Collected data entries
+-------+
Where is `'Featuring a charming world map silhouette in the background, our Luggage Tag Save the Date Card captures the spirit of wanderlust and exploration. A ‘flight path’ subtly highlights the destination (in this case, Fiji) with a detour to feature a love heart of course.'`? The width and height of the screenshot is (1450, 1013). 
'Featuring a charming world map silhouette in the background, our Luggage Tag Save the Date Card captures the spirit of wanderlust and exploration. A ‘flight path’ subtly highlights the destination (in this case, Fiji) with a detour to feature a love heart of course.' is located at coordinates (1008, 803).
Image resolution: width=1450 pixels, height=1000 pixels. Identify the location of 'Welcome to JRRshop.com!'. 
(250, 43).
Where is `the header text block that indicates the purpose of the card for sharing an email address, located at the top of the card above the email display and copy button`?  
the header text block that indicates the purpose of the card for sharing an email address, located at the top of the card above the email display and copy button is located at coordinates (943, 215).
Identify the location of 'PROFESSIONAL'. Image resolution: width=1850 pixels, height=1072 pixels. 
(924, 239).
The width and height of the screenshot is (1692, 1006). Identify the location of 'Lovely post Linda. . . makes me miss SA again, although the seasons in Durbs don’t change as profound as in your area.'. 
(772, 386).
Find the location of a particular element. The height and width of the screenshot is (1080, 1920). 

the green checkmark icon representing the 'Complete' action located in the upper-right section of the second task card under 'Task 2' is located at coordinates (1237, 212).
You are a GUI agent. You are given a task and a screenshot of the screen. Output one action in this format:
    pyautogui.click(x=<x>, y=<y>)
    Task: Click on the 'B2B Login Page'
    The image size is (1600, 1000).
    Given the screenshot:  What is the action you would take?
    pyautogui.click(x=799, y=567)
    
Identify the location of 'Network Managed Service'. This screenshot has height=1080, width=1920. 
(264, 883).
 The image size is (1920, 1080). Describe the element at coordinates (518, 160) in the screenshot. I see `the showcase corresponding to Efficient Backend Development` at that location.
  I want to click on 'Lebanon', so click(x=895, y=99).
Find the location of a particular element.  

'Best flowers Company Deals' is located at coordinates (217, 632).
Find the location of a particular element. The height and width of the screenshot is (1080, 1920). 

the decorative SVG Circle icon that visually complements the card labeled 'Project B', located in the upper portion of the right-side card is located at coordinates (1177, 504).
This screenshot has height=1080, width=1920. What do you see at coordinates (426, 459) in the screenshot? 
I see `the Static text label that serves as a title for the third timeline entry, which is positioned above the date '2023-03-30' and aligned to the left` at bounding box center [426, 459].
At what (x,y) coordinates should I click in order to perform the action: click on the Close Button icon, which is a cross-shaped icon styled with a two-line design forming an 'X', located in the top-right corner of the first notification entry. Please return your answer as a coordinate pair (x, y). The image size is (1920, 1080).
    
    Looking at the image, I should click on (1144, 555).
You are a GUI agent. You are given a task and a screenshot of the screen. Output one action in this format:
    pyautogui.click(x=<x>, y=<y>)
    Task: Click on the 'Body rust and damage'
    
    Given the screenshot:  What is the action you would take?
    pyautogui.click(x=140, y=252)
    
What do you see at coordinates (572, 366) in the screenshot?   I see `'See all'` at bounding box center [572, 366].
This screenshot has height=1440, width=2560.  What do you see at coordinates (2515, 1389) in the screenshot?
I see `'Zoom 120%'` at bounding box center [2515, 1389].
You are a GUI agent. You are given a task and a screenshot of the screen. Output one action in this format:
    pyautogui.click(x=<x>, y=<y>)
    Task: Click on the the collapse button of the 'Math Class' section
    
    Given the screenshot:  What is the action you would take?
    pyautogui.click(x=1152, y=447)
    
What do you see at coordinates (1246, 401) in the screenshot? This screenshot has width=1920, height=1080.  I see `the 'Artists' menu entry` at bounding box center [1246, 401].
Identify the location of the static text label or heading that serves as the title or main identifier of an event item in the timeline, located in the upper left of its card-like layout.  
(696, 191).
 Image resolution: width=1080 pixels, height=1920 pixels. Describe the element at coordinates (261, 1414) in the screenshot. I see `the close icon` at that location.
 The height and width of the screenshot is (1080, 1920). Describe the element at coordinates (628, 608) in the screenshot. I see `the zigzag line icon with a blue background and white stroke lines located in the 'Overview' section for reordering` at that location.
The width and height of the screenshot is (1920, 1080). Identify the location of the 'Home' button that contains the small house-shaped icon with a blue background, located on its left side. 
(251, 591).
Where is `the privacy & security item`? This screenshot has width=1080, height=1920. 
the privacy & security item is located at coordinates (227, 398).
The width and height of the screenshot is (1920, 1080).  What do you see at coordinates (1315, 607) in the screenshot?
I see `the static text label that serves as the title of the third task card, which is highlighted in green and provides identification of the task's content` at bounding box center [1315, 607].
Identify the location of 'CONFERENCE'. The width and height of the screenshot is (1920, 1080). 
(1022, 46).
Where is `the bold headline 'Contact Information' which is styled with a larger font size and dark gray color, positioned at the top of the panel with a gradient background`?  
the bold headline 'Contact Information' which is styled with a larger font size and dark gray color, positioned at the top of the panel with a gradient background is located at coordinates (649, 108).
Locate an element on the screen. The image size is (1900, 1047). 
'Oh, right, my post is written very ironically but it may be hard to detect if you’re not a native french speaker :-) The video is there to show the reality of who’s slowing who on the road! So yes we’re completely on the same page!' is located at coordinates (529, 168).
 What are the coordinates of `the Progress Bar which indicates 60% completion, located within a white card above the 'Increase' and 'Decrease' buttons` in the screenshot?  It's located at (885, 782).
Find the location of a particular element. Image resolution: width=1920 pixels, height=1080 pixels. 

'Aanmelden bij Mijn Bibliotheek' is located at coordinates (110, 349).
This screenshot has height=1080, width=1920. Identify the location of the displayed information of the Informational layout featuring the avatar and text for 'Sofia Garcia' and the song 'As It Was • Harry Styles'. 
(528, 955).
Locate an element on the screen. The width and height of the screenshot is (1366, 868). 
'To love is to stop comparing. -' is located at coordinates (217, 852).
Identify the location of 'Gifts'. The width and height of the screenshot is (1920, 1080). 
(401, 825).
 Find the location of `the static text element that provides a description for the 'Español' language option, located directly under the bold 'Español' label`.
+-------+
* _REQUIRED TASK_: Please recast the listing above as a Markdown table with two columns, "Row" for the row number and "Line" for the line itself, leaving out blank lines.

* _COMPLETED TASK_:
| Row | Line |
|---|---|
| 1 | Where is `'Featuring a charming world map silhouette in the background, our Luggage Tag Save the Date Card captures the spirit of wanderlust and exploration. A ‘flight path’ subtly highlights the destination (in this case, Fiji) with a detour to feature a love heart of course.'`? The width and height of the screenshot is (1450, 1013).  |
| 2 | 'Featuring a charming world map silhouette in the background, our Luggage Tag Save the Date Card captures the spirit of wanderlust and exploration. A ‘flight path’ subtly highlights the destination (in this case, Fiji) with a detour to feature a love heart of course.' is located at coordinates (1008, 803). |
| 3 | Image resolution: width=1450 pixels, height=1000 pixels. Identify the location of 'Welcome to JRRshop.com!'.  |
| 4 | (250, 43). |
| 5 | Where is `the header text block that indicates the purpose of the card for sharing an email address, located at the top of the card above the email display and copy button`?   |
| 6 | the header text block that indicates the purpose of the card for sharing an email address, located at the top of the card above the email display and copy button is located at coordinates (943, 215). |
| 7 | Identify the location of 'PROFESSIONAL'. Image resolution: width=1850 pixels, height=1072 pixels.  |
| 8 | (924, 239). |
| 9 | The width and height of the screenshot is (1692, 1006). Identify the location of 'Lovely post Linda. . . makes me miss SA again, although the seasons in Durbs don’t change as profound as in your area.'.  |
| 10 | (772, 386). |
| 11 | Find the location of a particular element. The height and width of the screenshot is (1080, 1920).  |
| 12 | the green checkmark icon representing the 'Complete' action located in the upper-right section of the second task card under 'Task 2' is located at coordinates (1237, 212). |
| 13 | You are a GUI agent. You are given a task and a screenshot of the screen. Output one action in this format: |
| 14 |     pyautogui.click(x=<x>, y=<y>) |
| 15 |     Task: Click on the 'B2B Login Page' |
| 16 |     The image size is (1600, 1000). |
| 17 |     Given the screenshot:  What is the action you would take? |
| 18 |     pyautogui.click(x=799, y=567) |
| 19 | Identify the location of 'Network Managed Service'. This screenshot has height=1080, width=1920.  |
| 20 | (264, 883). |
| 21 |  The image size is (1920, 1080). Describe the element at coordinates (518, 160) in the screenshot. I see `the showcase corresponding to Efficient Backend Development` at that location. |
| 22 |   I want to click on 'Lebanon', so click(x=895, y=99). |
| 23 | Find the location of a particular element.   |
| 24 | 'Best flowers Company Deals' is located at coordinates (217, 632). |
| 25 | Find the location of a particular element. The height and width of the screenshot is (1080, 1920).  |
| 26 | the decorative SVG Circle icon that visually complements the card labeled 'Project B', located in the upper portion of the right-side card is located at coordinates (1177, 504). |
| 27 | This screenshot has height=1080, width=1920. What do you see at coordinates (426, 459) in the screenshot?  |
| 28 | I see `the Static text label that serves as a title for the third timeline entry, which is positioned above the date '2023-03-30' and aligned to the left` at bounding box center [426, 459]. |
| 29 | At what (x,y) coordinates should I click in order to perform the action: click on the Close Button icon, which is a cross-shaped icon styled with a two-line design forming an 'X', located in the top-right corner of the first notification entry. Please return your answer as a coordinate pair (x, y). The image size is (1920, 1080). |
| 30 |     Looking at the image, I should click on (1144, 555). |
| 31 | You are a GUI agent. You are given a task and a screenshot of the screen. Output one action in this format: |
| 32 |     pyautogui.click(x=<x>, y=<y>) |
| 33 |     Task: Click on the 'Body rust and damage' |
| 34 |     Given the screenshot:  What is the action you would take? |
| 35 |     pyautogui.click(x=140, y=252) |
| 36 | What do you see at coordinates (572, 366) in the screenshot?   I see `'See all'` at bounding box center [572, 366]. |
| 37 | This screenshot has height=1440, width=2560.  What do you see at coordinates (2515, 1389) in the screenshot? |
| 38 | I see `'Zoom 120%'` at bounding box center [2515, 1389]. |
| 39 | You are a GUI agent. You are given a task and a screenshot of the screen. Output one action in this format: |
| 40 |     pyautogui.click(x=<x>, y=<y>) |
| 41 |     Task: Click on the the collapse button of the 'Math Class' section |
| 42 |     Given the screenshot:  What is the action you would take? |
| 43 |     pyautogui.click(x=1152, y=447) |
| 44 | What do you see at coordinates (1246, 401) in the screenshot? This screenshot has width=1920, height=1080.  I see `the 'Artists' menu entry` at bounding box center [1246, 401]. |
| 45 | Identify the location of the static text label or heading that serves as the title or main identifier of an event item in the timeline, located in the upper left of its card-like layout.   |
| 46 | (696, 191). |
| 47 |  Image resolution: width=1080 pixels, height=1920 pixels. Describe the element at coordinates (261, 1414) in the screenshot. I see `the close icon` at that location. |
| 48 |  The height and width of the screenshot is (1080, 1920). Describe the element at coordinates (628, 608) in the screenshot. I see `the zigzag line icon with a blue background and white stroke lines located in the 'Overview' section for reordering` at that location. |
| 49 | The width and height of the screenshot is (1920, 1080). Identify the location of the 'Home' button that contains the small house-shaped icon with a blue background, located on its left side.  |
| 50 | (251, 591). |
| 51 | Where is `the privacy & security item`? This screenshot has width=1080, height=1920.  |
| 52 | the privacy & security item is located at coordinates (227, 398). |
| 53 | The width and height of the screenshot is (1920, 1080).  What do you see at coordinates (1315, 607) in the screenshot? |
| 54 | I see `the static text label that serves as the title of the third task card, which is highlighted in green and provides identification of the task's content` at bounding box center [1315, 607]. |
| 55 | Identify the location of 'CONFERENCE'. The width and height of the screenshot is (1920, 1080).  |
| 56 | (1022, 46). |
| 57 | Where is `the bold headline 'Contact Information' which is styled with a larger font size and dark gray color, positioned at the top of the panel with a gradient background`?   |
| 58 | the bold headline 'Contact Information' which is styled with a larger font size and dark gray color, positioned at the top of the panel with a gradient background is located at coordinates (649, 108). |
| 59 | Locate an element on the screen. The image size is (1900, 1047).  |
| 60 | 'Oh, right, my post is written very ironically but it may be hard to detect if you’re not a native french speaker :-) The video is there to show the reality of who’s slowing who on the road! So yes we’re completely on the same page!' is located at coordinates (529, 168). |
| 61 |  What are the coordinates of `the Progress Bar which indicates 60% completion, located within a white card above the 'Increase' and 'Decrease' buttons` in the screenshot?  It's located at (885, 782). |
| 62 | Find the location of a particular element. Image resolution: width=1920 pixels, height=1080 pixels.  |
| 63 | 'Aanmelden bij Mijn Bibliotheek' is located at coordinates (110, 349). |
| 64 | This screenshot has height=1080, width=1920. Identify the location of the displayed information of the Informational layout featuring the avatar and text for 'Sofia Garcia' and the song 'As It Was • Harry Styles'.  |
| 65 | (528, 955). |
| 66 | Locate an element on the screen. The width and height of the screenshot is (1366, 868).  |
| 67 | 'To love is to stop comparing. -' is located at coordinates (217, 852). |
| 68 | Identify the location of 'Gifts'. The width and height of the screenshot is (1920, 1080).  |
| 69 | (401, 825). |
| 70 |  Find the location of `the static text element that provides a description for the 'Español' language option, located directly under the bold 'Español' label`. |